The most immediate change will be the transition of the scientist from a “doer” to an “orchestrator.” In a 7×24 unattended lab, the BioAgents don’t go home at 5:00 PM; they continue to accumulate real research tasks, process wet-lab feedback, and refine protocols through the night. A researcher might walk into the lab in the morning to find that the system has already run three iterations of an experiment, identified a failure in the second round, and corrected it in the third. We are moving away from the “compute race” where the goal is just bigger models, and moving toward “agent scaling” and “closed-loop data engineering.” This means the AI is constantly learning from expert validations and even its own failure cases, building a massive corpus of physical experimental data that no human could ever manually compile. The physical experimental loop becomes a continuous training ground, allowing the lab to function as a self-improving organism that handles the drudgery of validation and execution while the humans focus on high-level hypothesis generation.

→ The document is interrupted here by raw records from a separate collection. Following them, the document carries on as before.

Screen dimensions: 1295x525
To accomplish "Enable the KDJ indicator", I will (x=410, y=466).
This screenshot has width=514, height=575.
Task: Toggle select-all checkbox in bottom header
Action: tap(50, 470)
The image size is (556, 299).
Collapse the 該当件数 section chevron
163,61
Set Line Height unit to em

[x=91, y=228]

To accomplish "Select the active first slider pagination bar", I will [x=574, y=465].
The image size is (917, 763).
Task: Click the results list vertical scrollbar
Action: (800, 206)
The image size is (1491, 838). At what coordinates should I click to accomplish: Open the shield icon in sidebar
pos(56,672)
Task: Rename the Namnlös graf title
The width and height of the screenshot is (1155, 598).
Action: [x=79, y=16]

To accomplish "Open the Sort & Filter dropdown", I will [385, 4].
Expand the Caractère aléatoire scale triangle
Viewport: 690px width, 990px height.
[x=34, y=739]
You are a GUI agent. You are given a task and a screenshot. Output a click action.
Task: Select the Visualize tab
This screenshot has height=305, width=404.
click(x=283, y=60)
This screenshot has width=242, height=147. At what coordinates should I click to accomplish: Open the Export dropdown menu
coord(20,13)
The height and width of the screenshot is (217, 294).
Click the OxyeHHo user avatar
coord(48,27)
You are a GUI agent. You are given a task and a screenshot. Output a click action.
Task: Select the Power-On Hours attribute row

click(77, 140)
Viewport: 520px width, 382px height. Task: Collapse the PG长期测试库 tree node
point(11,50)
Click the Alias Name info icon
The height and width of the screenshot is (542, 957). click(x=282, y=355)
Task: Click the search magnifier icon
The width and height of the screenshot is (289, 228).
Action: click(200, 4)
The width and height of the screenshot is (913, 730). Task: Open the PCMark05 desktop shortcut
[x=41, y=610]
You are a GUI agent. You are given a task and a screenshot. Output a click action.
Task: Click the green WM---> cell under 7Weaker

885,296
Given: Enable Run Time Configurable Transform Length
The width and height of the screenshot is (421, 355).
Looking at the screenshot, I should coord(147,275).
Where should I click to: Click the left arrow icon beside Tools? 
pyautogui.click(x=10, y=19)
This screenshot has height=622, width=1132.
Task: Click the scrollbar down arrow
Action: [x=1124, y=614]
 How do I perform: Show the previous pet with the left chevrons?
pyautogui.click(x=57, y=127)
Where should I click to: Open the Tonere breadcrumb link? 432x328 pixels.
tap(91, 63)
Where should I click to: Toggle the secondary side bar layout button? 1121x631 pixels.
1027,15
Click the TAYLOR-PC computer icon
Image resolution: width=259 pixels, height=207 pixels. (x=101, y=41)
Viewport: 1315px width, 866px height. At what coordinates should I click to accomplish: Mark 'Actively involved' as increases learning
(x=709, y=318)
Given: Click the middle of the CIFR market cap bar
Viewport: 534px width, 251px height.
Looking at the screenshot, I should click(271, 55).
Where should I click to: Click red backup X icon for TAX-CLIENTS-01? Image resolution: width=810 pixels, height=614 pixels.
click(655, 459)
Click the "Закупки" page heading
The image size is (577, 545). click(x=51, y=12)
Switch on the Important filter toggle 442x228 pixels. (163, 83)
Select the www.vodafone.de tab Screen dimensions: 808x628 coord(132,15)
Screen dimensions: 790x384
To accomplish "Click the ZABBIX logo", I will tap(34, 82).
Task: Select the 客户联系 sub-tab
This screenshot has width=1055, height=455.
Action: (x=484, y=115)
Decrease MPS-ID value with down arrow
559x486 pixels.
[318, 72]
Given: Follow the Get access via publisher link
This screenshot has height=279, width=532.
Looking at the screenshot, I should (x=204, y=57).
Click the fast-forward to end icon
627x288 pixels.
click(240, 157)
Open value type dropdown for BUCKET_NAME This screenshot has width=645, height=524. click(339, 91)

Looking back at the development of PrimeGen in 2025 and the work started by Dr. Yang Meng in 2019, how has the collaboration between MGI and academic institutions like Chulalongkorn University shaped the current state of Physical AI?

The journey to ProtoPilot didn’t happen in a vacuum; it’s the result of nearly seven years of focused research into dry-wet collaborative systems. The “PrimeGen” paper published in Nature Biomedical Engineering back in 2025 was a pivotal moment because it successfully integrated primer design and experimental validation into a single closed-loop workflow. That project, led by Dr. Yang Meng in collaboration with Professor Nattiya Hirankarn, proved that you could unite multi-agent systems with automated workstations to handle real-world biological tasks. That foundation allowed us to move beyond simple, single-task loops into the full experimental lifecycle management we see today. By leveraging MGI’s hardware-native advantages and real-world deployment experience from thousands of users, we’ve been able to take those early academic successes and scale them into a robust, industrial-grade platform. It’s a testament to the idea that Physical AI requires both cutting-edge algorithmic theory from places like the Shanghai AI Laboratory and deep, practical hardware expertise.

What is your forecast for the role of Physical AI in the global biopharma industry over the next decade?

In the next ten years, I expect Physical AI to move from a “breakthrough innovation” to the standard operating procedure for every major pharmaceutical R&D center in the world. We will see the total collapse of the wall between digital modeling and physical execution, where an AI’s ability to “reason” will be inseparable from its ability to “act” in a wet lab. I forecast that by 2035, more than 80% of routine screening and protocol optimization will be handled by autonomous BioAgents, operating in 7×24 unattended facilities that can pivot between different research goals in a matter of minutes. We will see a massive acceleration in the “Design-Build-Test-Learn” cycle, potentially cutting the time it takes to move from a biological hypothesis to a validated lead compound by half. As these agents continue to scale and learn from a global network of real-world tasks and expert feedback, they will develop a level of integrated execution capability that will make our current manual processes look like the era of the horse and buggy. The “compute race” will be replaced by a “discovery race,” and those who embrace the physical experimental loop will be the ones who define the next century of medicine.